Exercise description: Word for word, set down the entries that follow.

(Source material Opens)

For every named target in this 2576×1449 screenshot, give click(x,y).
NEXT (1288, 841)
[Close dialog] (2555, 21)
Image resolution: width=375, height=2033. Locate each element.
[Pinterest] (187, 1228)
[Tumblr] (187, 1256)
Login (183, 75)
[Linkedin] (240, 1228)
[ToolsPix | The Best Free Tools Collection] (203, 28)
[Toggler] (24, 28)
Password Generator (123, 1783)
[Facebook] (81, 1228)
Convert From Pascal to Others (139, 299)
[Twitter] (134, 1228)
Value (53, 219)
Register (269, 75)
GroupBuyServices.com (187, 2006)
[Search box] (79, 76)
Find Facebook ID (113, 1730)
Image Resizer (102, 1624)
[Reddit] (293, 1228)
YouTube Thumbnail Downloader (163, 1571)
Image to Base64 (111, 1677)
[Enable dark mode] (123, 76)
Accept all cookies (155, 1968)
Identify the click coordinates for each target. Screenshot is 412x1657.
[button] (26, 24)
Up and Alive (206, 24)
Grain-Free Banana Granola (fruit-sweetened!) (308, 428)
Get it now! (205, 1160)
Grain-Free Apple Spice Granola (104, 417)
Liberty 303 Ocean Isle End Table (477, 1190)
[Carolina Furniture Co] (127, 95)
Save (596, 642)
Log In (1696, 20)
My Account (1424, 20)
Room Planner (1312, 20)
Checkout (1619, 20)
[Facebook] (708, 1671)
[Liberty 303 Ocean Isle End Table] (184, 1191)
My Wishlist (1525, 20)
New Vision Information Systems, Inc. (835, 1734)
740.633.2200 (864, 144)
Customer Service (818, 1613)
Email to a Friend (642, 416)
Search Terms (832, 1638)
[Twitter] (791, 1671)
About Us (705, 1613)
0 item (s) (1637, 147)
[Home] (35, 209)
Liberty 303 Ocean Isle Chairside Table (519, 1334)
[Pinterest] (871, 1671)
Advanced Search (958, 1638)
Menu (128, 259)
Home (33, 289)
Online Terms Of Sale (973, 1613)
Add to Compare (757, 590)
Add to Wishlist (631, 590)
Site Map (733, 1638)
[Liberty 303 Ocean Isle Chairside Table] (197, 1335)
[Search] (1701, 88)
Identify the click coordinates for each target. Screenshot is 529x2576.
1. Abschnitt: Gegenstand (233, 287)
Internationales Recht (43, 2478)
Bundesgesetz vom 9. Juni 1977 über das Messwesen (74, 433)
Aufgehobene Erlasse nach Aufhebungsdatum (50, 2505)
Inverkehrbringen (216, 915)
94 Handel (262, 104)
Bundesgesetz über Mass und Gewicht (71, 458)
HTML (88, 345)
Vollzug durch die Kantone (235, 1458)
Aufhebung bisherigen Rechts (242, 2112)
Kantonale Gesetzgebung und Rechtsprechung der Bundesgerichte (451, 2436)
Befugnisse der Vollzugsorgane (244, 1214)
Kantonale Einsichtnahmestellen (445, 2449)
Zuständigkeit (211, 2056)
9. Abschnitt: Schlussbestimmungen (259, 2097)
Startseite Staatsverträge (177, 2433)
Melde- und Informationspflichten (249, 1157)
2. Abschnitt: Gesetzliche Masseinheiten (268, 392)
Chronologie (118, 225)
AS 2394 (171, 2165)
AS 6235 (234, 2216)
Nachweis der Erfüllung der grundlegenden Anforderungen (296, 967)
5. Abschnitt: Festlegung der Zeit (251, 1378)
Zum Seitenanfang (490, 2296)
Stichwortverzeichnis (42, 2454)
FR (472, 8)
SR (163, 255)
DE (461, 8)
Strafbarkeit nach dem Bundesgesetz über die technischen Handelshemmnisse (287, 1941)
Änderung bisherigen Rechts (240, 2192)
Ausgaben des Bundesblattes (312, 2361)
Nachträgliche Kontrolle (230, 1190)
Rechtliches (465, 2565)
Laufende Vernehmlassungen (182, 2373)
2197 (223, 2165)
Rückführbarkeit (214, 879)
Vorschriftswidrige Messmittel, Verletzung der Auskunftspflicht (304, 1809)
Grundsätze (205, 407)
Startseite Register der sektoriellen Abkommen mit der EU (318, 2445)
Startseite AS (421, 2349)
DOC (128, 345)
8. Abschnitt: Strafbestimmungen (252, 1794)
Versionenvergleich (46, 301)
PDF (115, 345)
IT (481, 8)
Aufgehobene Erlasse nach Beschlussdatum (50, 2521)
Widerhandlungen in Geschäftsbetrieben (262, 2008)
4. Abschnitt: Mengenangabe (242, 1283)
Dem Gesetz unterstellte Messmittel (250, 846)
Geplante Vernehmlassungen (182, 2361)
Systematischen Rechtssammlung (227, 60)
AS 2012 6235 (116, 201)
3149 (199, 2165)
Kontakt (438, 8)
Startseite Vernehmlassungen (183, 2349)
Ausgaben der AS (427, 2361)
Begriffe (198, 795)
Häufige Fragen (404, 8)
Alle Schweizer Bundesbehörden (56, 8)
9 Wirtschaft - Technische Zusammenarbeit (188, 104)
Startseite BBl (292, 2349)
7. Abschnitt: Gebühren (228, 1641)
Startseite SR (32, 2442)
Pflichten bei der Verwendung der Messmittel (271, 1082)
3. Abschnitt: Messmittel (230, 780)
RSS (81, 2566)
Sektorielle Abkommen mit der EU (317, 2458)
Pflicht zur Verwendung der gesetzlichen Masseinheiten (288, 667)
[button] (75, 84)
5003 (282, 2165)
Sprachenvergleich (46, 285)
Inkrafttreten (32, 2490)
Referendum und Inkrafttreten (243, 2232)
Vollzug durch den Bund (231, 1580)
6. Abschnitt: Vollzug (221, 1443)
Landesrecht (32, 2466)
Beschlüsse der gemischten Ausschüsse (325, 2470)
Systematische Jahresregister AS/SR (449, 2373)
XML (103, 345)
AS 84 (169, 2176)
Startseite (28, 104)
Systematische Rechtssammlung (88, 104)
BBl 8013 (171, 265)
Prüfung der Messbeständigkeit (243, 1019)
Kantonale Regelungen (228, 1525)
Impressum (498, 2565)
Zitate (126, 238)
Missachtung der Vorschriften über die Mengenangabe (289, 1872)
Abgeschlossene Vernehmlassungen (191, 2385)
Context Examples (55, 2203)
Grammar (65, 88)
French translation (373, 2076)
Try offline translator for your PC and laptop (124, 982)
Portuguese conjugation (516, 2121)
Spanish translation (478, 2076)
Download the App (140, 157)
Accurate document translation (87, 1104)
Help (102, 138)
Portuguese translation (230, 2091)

(Source material Closes)

Answer:
For every named target in this 2576×1449 screenshot, give click(x,y).
NEXT (1288, 841)
[Close dialog] (2555, 21)
Image resolution: width=375, height=2033. Locate each element.
[Pinterest] (187, 1228)
[Tumblr] (187, 1256)
Login (183, 75)
[Linkedin] (240, 1228)
[ToolsPix | The Best Free Tools Collection] (203, 28)
[Toggler] (24, 28)
Password Generator (123, 1783)
[Facebook] (81, 1228)
Convert From Pascal to Others (139, 299)
[Twitter] (134, 1228)
Value (53, 219)
Register (269, 75)
GroupBuyServices.com (187, 2006)
[Search box] (79, 76)
Find Facebook ID (113, 1730)
Image Resizer (102, 1624)
[Reddit] (293, 1228)
YouTube Thumbnail Downloader (163, 1571)
Image to Base64 (111, 1677)
[Enable dark mode] (123, 76)
Accept all cookies (155, 1968)
Identify the click coordinates for each target. Screenshot is 412x1657.
[button] (26, 24)
Up and Alive (206, 24)
Grain-Free Banana Granola (fruit-sweetened!) (308, 428)
Get it now! (205, 1160)
Grain-Free Apple Spice Granola (104, 417)
Liberty 303 Ocean Isle End Table (477, 1190)
[Carolina Furniture Co] (127, 95)
Save (596, 642)
Log In (1696, 20)
My Account (1424, 20)
Room Planner (1312, 20)
Checkout (1619, 20)
[Facebook] (708, 1671)
[Liberty 303 Ocean Isle End Table] (184, 1191)
My Wishlist (1525, 20)
New Vision Information Systems, Inc. (835, 1734)
740.633.2200 (864, 144)
Customer Service (818, 1613)
Email to a Friend (642, 416)
Search Terms (832, 1638)
[Twitter] (791, 1671)
About Us (705, 1613)
0 item (s) (1637, 147)
[Home] (35, 209)
Liberty 303 Ocean Isle Chairside Table (519, 1334)
[Pinterest] (871, 1671)
Advanced Search (958, 1638)
Menu (128, 259)
Home (33, 289)
Online Terms Of Sale (973, 1613)
Add to Compare (757, 590)
Add to Wishlist (631, 590)
Site Map (733, 1638)
[Liberty 303 Ocean Isle Chairside Table] (197, 1335)
[Search] (1701, 88)
Identify the click coordinates for each target. Screenshot is 529x2576.
1. Abschnitt: Gegenstand (233, 287)
Internationales Recht (43, 2478)
Bundesgesetz vom 9. Juni 1977 über das Messwesen (74, 433)
Aufgehobene Erlasse nach Aufhebungsdatum (50, 2505)
Inverkehrbringen (216, 915)
94 Handel (262, 104)
Bundesgesetz über Mass und Gewicht (71, 458)
HTML (88, 345)
Vollzug durch die Kantone (235, 1458)
Aufhebung bisherigen Rechts (242, 2112)
Kantonale Gesetzgebung und Rechtsprechung der Bundesgerichte (451, 2436)
Befugnisse der Vollzugsorgane (244, 1214)
Kantonale Einsichtnahmestellen (445, 2449)
Zuständigkeit (211, 2056)
9. Abschnitt: Schlussbestimmungen (259, 2097)
Startseite Staatsverträge (177, 2433)
Melde- und Informationspflichten (249, 1157)
2. Abschnitt: Gesetzliche Masseinheiten (268, 392)
Chronologie (118, 225)
AS 2394 (171, 2165)
AS 6235 (234, 2216)
Nachweis der Erfüllung der grundlegenden Anforderungen (296, 967)
5. Abschnitt: Festlegung der Zeit (251, 1378)
Zum Seitenanfang (490, 2296)
Stichwortverzeichnis (42, 2454)
FR (472, 8)
SR (163, 255)
DE (461, 8)
Strafbarkeit nach dem Bundesgesetz über die technischen Handelshemmnisse (287, 1941)
Änderung bisherigen Rechts (240, 2192)
Ausgaben des Bundesblattes (312, 2361)
Nachträgliche Kontrolle (230, 1190)
Rechtliches (465, 2565)
Laufende Vernehmlassungen (182, 2373)
2197 (223, 2165)
Rückführbarkeit (214, 879)
Vorschriftswidrige Messmittel, Verletzung der Auskunftspflicht (304, 1809)
Grundsätze (205, 407)
Startseite Register der sektoriellen Abkommen mit der EU (318, 2445)
Startseite AS (421, 2349)
DOC (128, 345)
8. Abschnitt: Strafbestimmungen (252, 1794)
Versionenvergleich (46, 301)
PDF (115, 345)
IT (481, 8)
Aufgehobene Erlasse nach Beschlussdatum (50, 2521)
Widerhandlungen in Geschäftsbetrieben (262, 2008)
4. Abschnitt: Mengenangabe (242, 1283)
Dem Gesetz unterstellte Messmittel (250, 846)
Geplante Vernehmlassungen (182, 2361)
Systematischen Rechtssammlung (227, 60)
AS 2012 6235 (116, 201)
3149 (199, 2165)
Kontakt (438, 8)
Startseite Vernehmlassungen (183, 2349)
Ausgaben der AS (427, 2361)
Begriffe (198, 795)
Häufige Fragen (404, 8)
Alle Schweizer Bundesbehörden (56, 8)
9 Wirtschaft - Technische Zusammenarbeit (188, 104)
Startseite BBl (292, 2349)
7. Abschnitt: Gebühren (228, 1641)
Startseite SR (32, 2442)
Pflichten bei der Verwendung der Messmittel (271, 1082)
3. Abschnitt: Messmittel (230, 780)
RSS (81, 2566)
Sektorielle Abkommen mit der EU (317, 2458)
Pflicht zur Verwendung der gesetzlichen Masseinheiten (288, 667)
[button] (75, 84)
5003 (282, 2165)
Sprachenvergleich (46, 285)
Inkrafttreten (32, 2490)
Referendum und Inkrafttreten (243, 2232)
Vollzug durch den Bund (231, 1580)
6. Abschnitt: Vollzug (221, 1443)
Landesrecht (32, 2466)
Beschlüsse der gemischten Ausschüsse (325, 2470)
Systematische Jahresregister AS/SR (449, 2373)
XML (103, 345)
AS 84 (169, 2176)
Startseite (28, 104)
Systematische Rechtssammlung (88, 104)
BBl 8013 (171, 265)
Prüfung der Messbeständigkeit (243, 1019)
Kantonale Regelungen (228, 1525)
Impressum (498, 2565)
Zitate (126, 238)
Missachtung der Vorschriften über die Mengenangabe (289, 1872)
Abgeschlossene Vernehmlassungen (191, 2385)
Context Examples (55, 2203)
Grammar (65, 88)
French translation (373, 2076)
Try offline translator for your PC and laptop (124, 982)
Portuguese conjugation (516, 2121)
Spanish translation (478, 2076)
Download the App (140, 157)
Accurate document translation (87, 1104)
Help (102, 138)
Portuguese translation (230, 2091)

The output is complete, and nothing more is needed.